Le caractère intermittent de l’électricité fournie par des panneaux solaires et des éoliennes impose de pouvoir stocker cette énergie durant les périodes de production. On peut alors l’injecter dans les réseaux de distribution quand il en est besoin. Mais le stockage de l’énergie électrique à cette échelle  requiert des capacités de plusieurs centaines de gigawatt-heures et des systèmes qui soient économiques, sûrs et non polluants. Les batteries rechargeables actuelles, de la batterie classique au plomb des automobiles aux plus récentes batteries au lithium, sont loin de répondre à ces critères. Une équipe de chercheurs de l’University of Southern California, Los Angeles, aux Etats-Unis, dirigée par le professeur Narayanan a mis au point une batterie à flux (c’est-à-dire à circulation d’électrolytes) qui utilise comme électrolytes des composés organiques solubles dans l’eau et sans réaction métallique aux électrodes. Ils l’ont nommée ORBAT (acronyme de Organic Redox Flow Battery, en français Batterie à Flux Redox Organique).

Fig.1. Schéma d’une batterie à flux Redox organique.

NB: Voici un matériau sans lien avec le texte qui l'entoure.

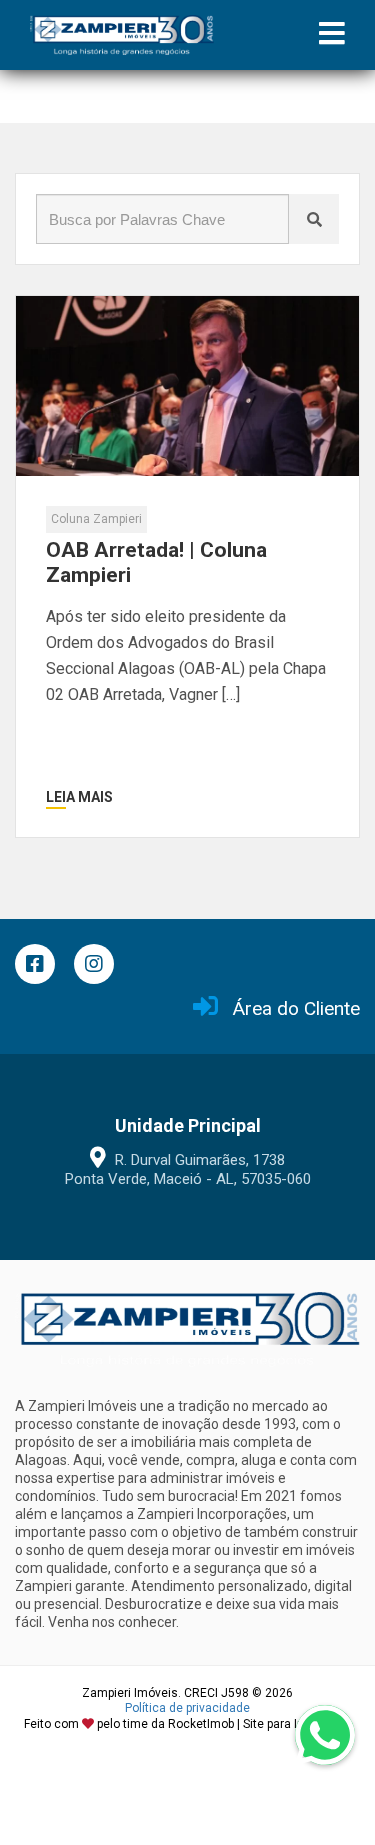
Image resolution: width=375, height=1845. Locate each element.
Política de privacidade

Fig.1. Schéma d’une batterie à flux Redox organique. Crédit S.R. Narayanan et al.  Creative Commons Attribution.

 

Une réaction d’oxydoréduction, dite réaction redox, est une réaction chimique au cours de laquelle se produit un échange d’électrons. L’espèce chimique qui capte les électrons est appelée « oxydant » ; celle qui les cède, « réducteur ». Les réactions d’oxydoréduction sont de grande importance en chimie,  elles interviennent en particulier dans les piles et les batteries, qui reposent toutes sur de telles réactions. Par exemple, dans les accumulateurs classiques au plomb, c’est l’électrode négative en plomb qui, lors de la décharge, s’oxyde plus avant et perd ainsi des électrons. Ceux-ci, à travers le circuit extérieur vont rejoindre l’électrode positive en dioxyde de plomb PbO2 et participent à son oxydation. Lors de la charge les réactions inverses de réduction se produisent.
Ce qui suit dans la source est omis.